The police chief of San Matias, a town located on the Brazilian border, told press that the murder of the Brazilians was related to an argument over money for motorcycles stolen in Brazil and sent to Bolivia to be sold.
InSight Crime Analysis
San Matias is a strategic crossing point for drug traffickers and contraband smugglers, particularly Brazilian gangs that move product between Bolivia and Brazil. Nevertheless, security on the Bolivian side of the border is lax, as a report by Bolivian newspaper El Dia outlined earlier this year. Even though the town has a population of 15,000 and a border area of some 300 square kilometers, only 33 soldiers patrol the region, enabling illegal trafficking networks to thrive. The judiciary is similarly under-resourced, with only one prosecutor serving the town.
The lack of security investment in places like San Matias, as well as the ensuing public perception that the state has no real authority in the area, has encouraged vigilantism, as played out with the lynching of the two Brazilian men. Such cases of mob justice are by no means isolated to San Matias. By the government’s own admission, 85 percent of residents in four of Bolivia’s largest cities do not report crimes because they have no faith in the police or judicial system. In El Alto, for example, two suspected criminals were burned to death last year by locals.
Such cases of vigilante justice can be found in poor and isolated communities across Latin America, wherever the state has proven to be ineffective in containing violent crime. Mexico in particular has seen the spread of self-defense groups. Residents in one mostly indigenous community, Cheran, attracted attention by taking up arms against criminal groups carrying out illegal logging in the area, such as the Familia Michoacana and the Knights Templar (Caballeros Templarios). In Guerrero state, citizens have detained suspected criminals and in some parts even created their own community police force and council system to hand down punishments such as community service.
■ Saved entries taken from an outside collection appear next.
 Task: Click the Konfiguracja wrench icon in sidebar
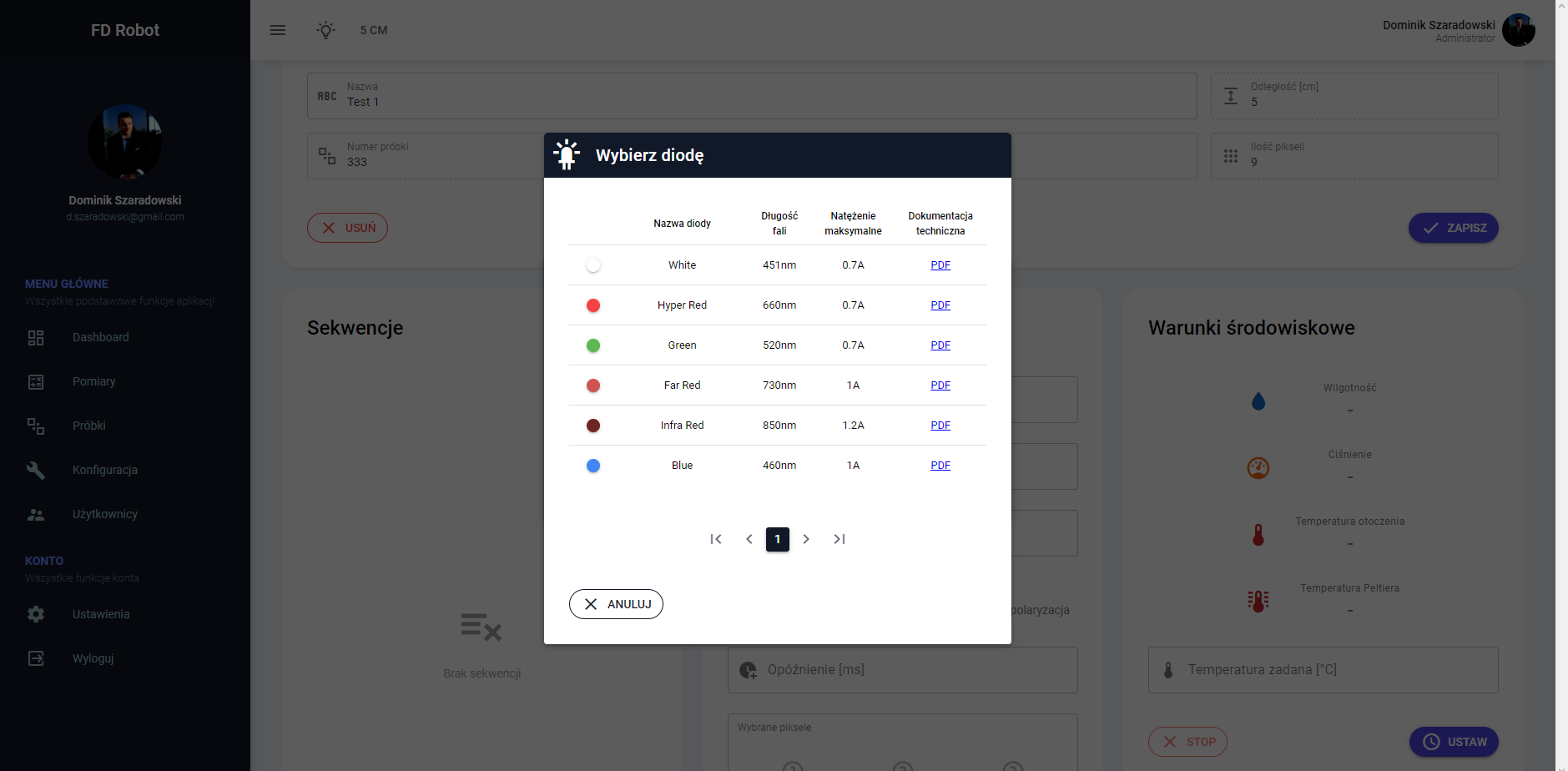[36, 470]
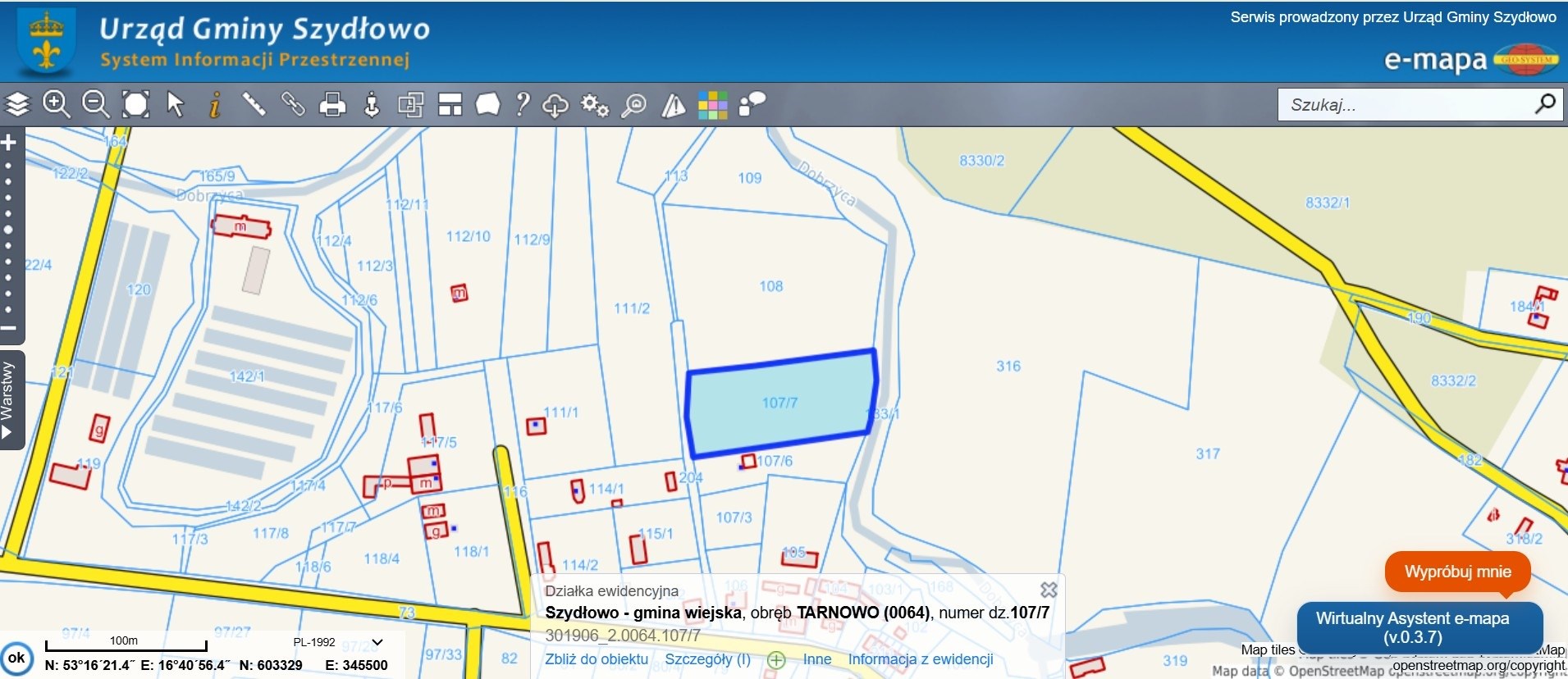Activate the arrow selection pointer tool
1568x679 pixels.
tap(176, 105)
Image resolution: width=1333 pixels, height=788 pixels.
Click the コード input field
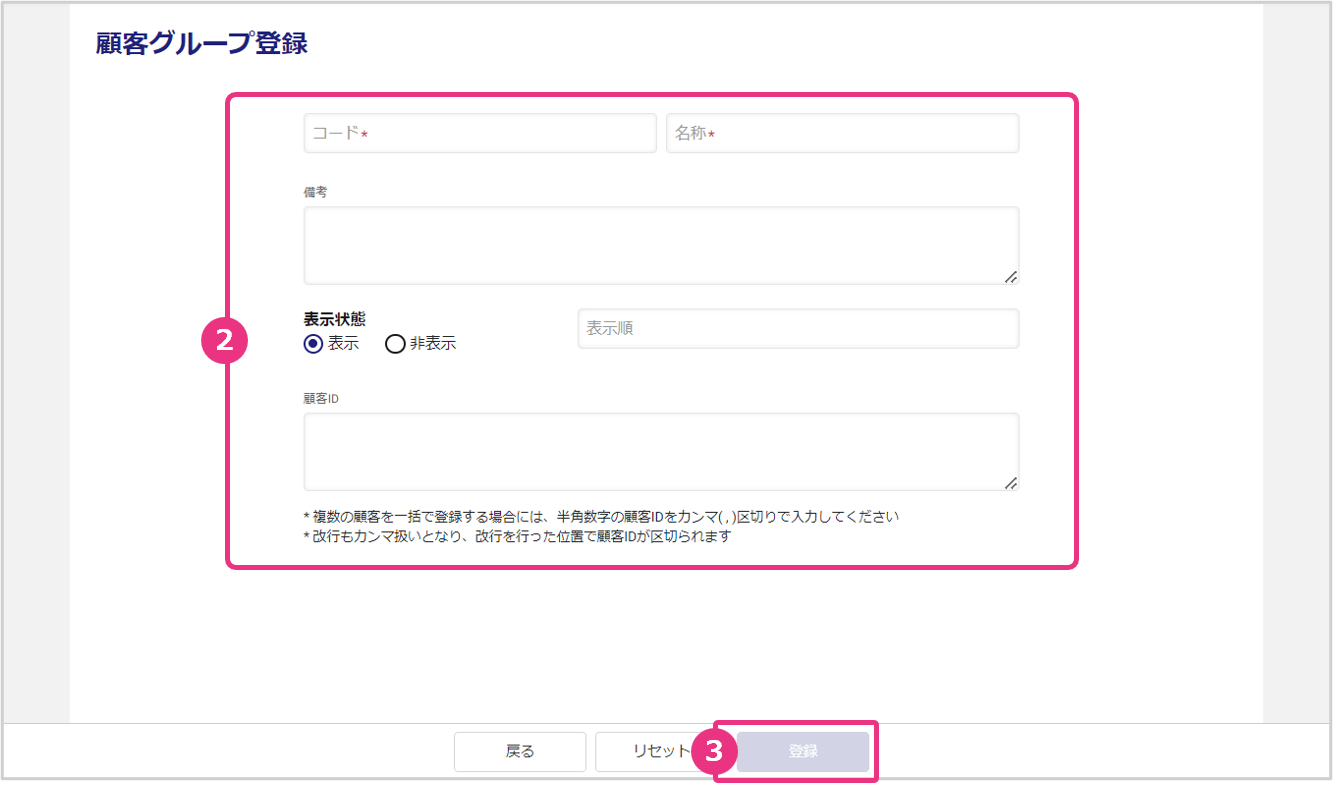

Though not all movements in the face of state neglect are violent — the Costa Rican town of Las Orquideas organized a peaceful resistance movement last year in response to the government’s inability to tackle drug traffickers — there are a significant number that are. Such vigilantism is indicative of the problem faced by states throughout the region as they try to assert control over their territory while combating criminal groups.